Aquella era su forma de hablar sobre lo ocurrido, días atrás en la cafetería. Fushiguro no dejaba a nadie tirado, no cabía en sus preceptos morales ignorar cosas como aquella. Respetaba que el albino no quisiera hablar del tema, pero necesitaba hacérselo saber sin mencionarlo directamente. Le inquietaba pensar en la reacción que había tenido cuando había escuchado la voz del tipo de pelo largo.

Su amigo asintió lentamente, sin mirarle. La melancolía cruzó su expresión.

Suspiró, preocupado y se dedicó a observarle y hablarle en voz baja durante aquella espontánea quedada. Le fascinaban sus mechones blancos, que parecían hechos de la nieve virgen de afuera; su piel clara y pura, sin rastro alguno de imperfección o marcas como lunares. Su nariz se deslizaba en el aire con una curva agradable y sus finos labios estaban algo agrietados por el frío, los apretaba cuando estaba concentrado. Era bonito, le resultaba bonito.

Y, sobre todas las cosas, sus ojos. El cielo encerrado en orbes de cristal, un reflejo del universo entero.

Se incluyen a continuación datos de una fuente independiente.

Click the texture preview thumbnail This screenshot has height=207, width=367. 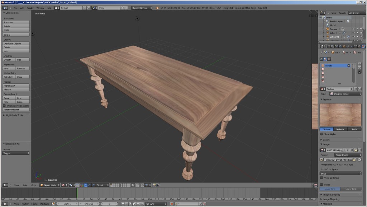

De repente, el otro notó que le estaba analizando y lo miró, algo nervioso. Megumi tosió un poco, dándose un pequeño golpe en el pecho y sonriendo con torpeza. Tener al chico que siempre admiraba en el pasillo tan cerca le alteraba el corazón.

—Gracias, Megumi. —Susurró Satoru, alargando una mano para atreverse a tocar la suya, que estaba sujetando la taza. Sólo un efímero roce, una tirita infantil. —Yo también estoy aquí para ti.

El corazón, el puto corazón. No recordaba que aquello hubiera pasado antes.